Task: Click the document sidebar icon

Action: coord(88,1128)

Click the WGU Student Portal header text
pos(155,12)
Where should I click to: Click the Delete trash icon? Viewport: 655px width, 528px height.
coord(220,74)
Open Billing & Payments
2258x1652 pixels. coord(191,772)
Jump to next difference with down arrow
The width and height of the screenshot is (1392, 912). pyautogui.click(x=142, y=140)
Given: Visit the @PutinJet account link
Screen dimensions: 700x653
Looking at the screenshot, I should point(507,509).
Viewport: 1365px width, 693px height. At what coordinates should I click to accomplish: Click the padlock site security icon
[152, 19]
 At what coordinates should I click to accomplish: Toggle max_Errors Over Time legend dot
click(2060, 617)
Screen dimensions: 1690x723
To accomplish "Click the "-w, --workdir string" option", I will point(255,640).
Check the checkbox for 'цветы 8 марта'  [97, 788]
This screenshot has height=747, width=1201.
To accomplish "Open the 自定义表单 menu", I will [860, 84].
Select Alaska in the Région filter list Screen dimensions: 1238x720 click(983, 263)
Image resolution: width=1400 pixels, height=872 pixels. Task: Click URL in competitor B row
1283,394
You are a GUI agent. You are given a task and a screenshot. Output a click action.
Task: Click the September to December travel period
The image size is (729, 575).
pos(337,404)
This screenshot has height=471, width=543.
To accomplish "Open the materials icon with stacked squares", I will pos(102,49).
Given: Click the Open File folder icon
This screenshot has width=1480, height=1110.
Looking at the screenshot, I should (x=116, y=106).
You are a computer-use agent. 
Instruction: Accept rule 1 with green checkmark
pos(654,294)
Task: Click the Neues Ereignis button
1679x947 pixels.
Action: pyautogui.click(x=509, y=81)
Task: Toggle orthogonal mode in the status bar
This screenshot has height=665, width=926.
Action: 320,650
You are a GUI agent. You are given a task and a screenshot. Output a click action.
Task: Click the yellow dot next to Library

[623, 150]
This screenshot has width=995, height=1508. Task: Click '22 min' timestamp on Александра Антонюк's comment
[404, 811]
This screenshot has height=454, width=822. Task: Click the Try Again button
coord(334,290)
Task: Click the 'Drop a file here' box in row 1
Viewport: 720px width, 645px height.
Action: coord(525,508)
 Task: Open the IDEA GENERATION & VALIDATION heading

········

Aim of the exercise:
Starting at the line containing "This screenshot has width=995, height=1508." and ending at the last line of the records, arrange those lines as a numbered list, leaving out any blank lines.

Response below:
1. This screenshot has width=995, height=1508. Task: Click '22 min' timestamp on Александра Антонюк's comment
2. [404, 811]
3. This screenshot has height=454, width=822. Task: Click the Try Again button
4. coord(334,290)
5. Task: Click the 'Drop a file here' box in row 1
6. Viewport: 720px width, 645px height.
7. Action: coord(525,508)
8.  Task: Open the IDEA GENERATION & VALIDATION heading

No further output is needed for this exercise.